Tras varios subes y bajas, enlazamos con la pista de tierra por la que transcurre el GR-90.2, continuamos por ella dirección SO, en ligero ascenso, con vistas a la Muela de Cuartún, hasta que alcanzamos el Collado Sancho, donde de nuevo, la lluvia hace acto de presencia.

Está vez lo hace de forma intensa, así que sacamos el paraguas, desde el collado comenzamos a descender con vistas a la Muela de Barrevinoso, pasamos cerca de los corrales de Cuartún, que dejamos a nuestra derecha, hasta que alcanzamos un cruce de pistas, donde tenemos la opción de llegar hasta Purujosa dando un rodeo por el Barranco de la Virgen, o ir más directos por el Barranco del Cuartún.

Ya que es la primera vez que hacemos está ruta, decidimos hacerla tal cual, así que continuamos rectos por el Barranco del Cuartún, enseguida la pista se convierte en sendero, y en poco más de cinco minutos alcanzamos la Cueva del Cuartún, donde aprovechamos para refugiarnos.

La cueva como es costumbre es está parte, y en otras muchas, se utilizaba para resguardar al ganado, en el interior podemos ver los restos de los muros echo piedra a piedra. Para hacer tiempo decido recorrer la galería, cuando apenas veo, echo mano a la mochila para coger el frontal, y zas, me lo he dejado en el coche, así que mi gozo en un pozo.





Llevamos a resguardo un cuarto de hora, y parece que deja de llover, así que regresamos al sendero principal, siguiendo las marcas rojas y blancas, con vistas a la Sierra del Tablado, donde asoma la forma piramidal de la cumbre de la Peña el Águila.

Ya con vistas a la población de Purujosa, llegamos a la confluencia del barranco del Cuartún, con el del Cuartal de la Virgen, el camino a seguir, es continuando por el GR.90.2, pero nosotros nos desviamos unos metros para ver el Peirón de la Virgen de la Leche, que fue reconstruido en el año 2010 por los habitantes de Purujosa.






Visitado, volvemos sobre nuestros pasos, después seguimos unos metros dirección NO, hasta que empezamos a subir por un sendero, que tras varias lazadas, nos deja en el cruce donde se juntan con el sendero que va hacía el barranco de la Virgen.

Nosotros, continuamos hacia el S, siguiendo las marcas del GR, por un camino aéreo que nos ofrece unas fantásticas vistas de la población de Purujosa y el barranco del Cuartal de la Virgen.
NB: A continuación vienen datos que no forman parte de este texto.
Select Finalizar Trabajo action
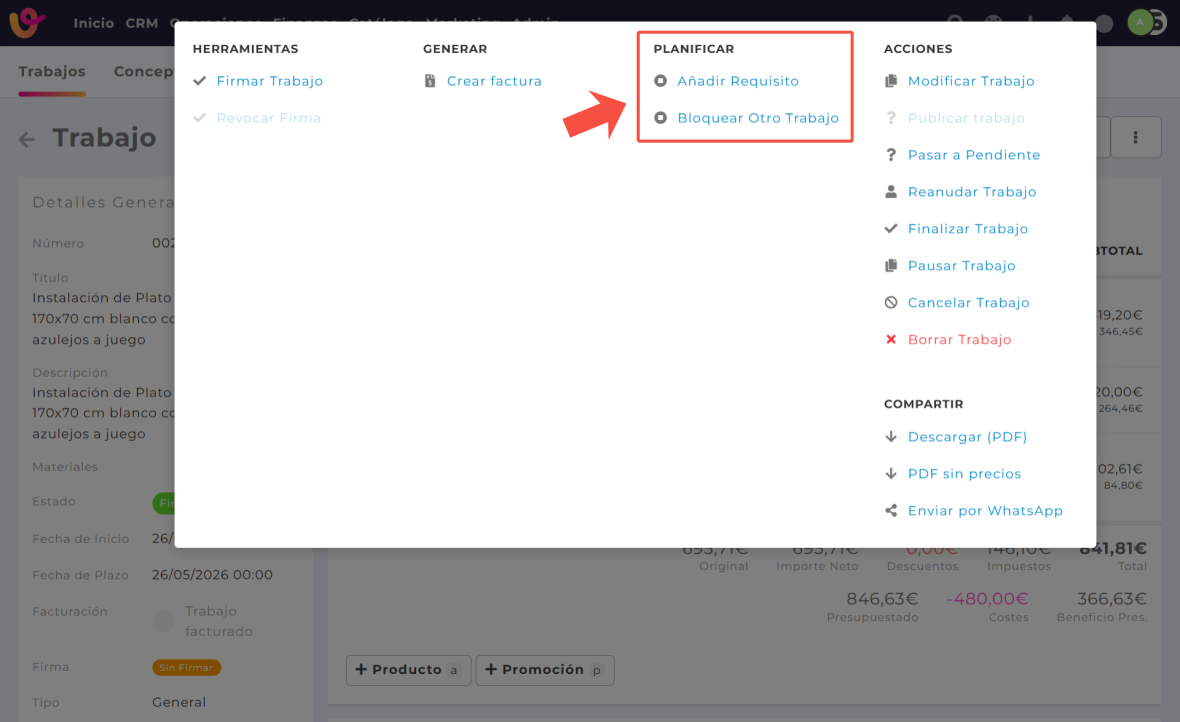1180x722 pixels. (x=967, y=229)
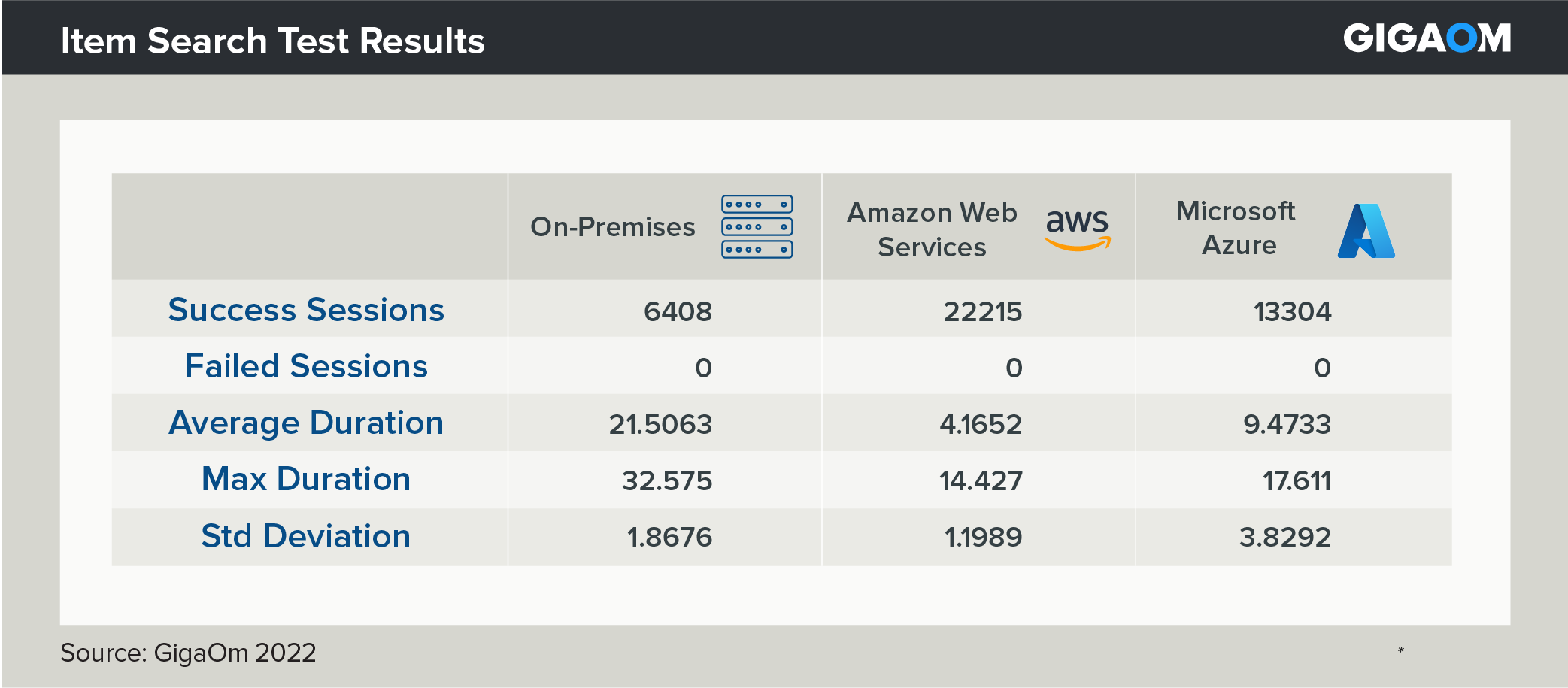
Task: Click the Microsoft Azure column header text
Action: [1237, 228]
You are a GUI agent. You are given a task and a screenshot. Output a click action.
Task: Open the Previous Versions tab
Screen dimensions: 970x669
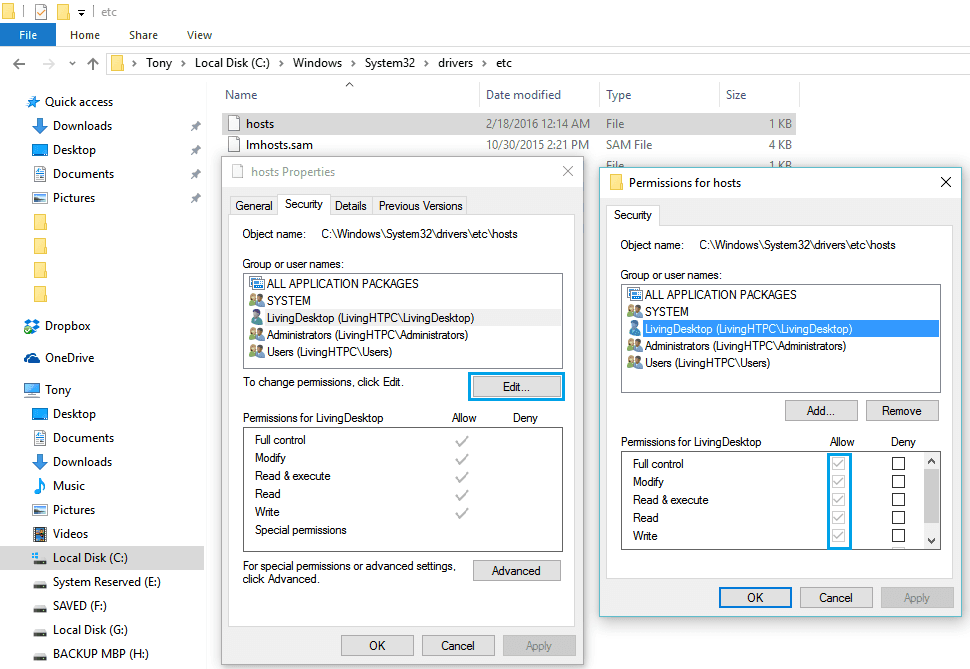(x=420, y=206)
Una vez alcanzamos las primeras casas de Purujosa, nos detenemos en el mirador del Cabezo, donde hay un panel informativo sobre algunas rutas que podemos hacer en los alrededores, y desde el que tenemos una amplia panorámica del Parque Natural del Moncayo, y en especial de sus Muelas.

Después de disfrutar de las vistas, aprovechamos para dar un paseo por las calles empedradas de Purujosa, donde cogemos unas ramitas de mentas, que nacen junto a la fuente.

Unos metros después, llegamos a la Iglesia del Salvador , construida en el S.XIII, de origen románico, y en la que destaca el campanario. El interior se encuentra cerrado, así que nos quedamos con las ganas.

Ya cerca del coche, descendemos por la calle mayor, nos detenemos en la casa azul, que es una de las últimas casas rehabilitadas, y en un par de minutos llegamos al aparcamiento, donde cogemos la comida, y bajamos hasta un merendero, que hay al otro lado de la carretera, junto al río Isuela.

Después de comer, subimos al albergue San Ramón, ha tomarnos un café, y nos quedamos con las ganas de comer algo, ya que tiene una pinta estupenda. Antes de irnos, pregunto por Ramiro, pero el pájaro está de vacaciones.

Ya en el coche, nos acercamos hasta Calcena para hacer la vía ferrata de Hipocrática de Calcena, cuando me estoy poniendo los bártulos, comienza a llover de nuevo, así que me lo quito, y vuelta a Zaragoza, como se dice en estos casos, ya tengo escusa para volver.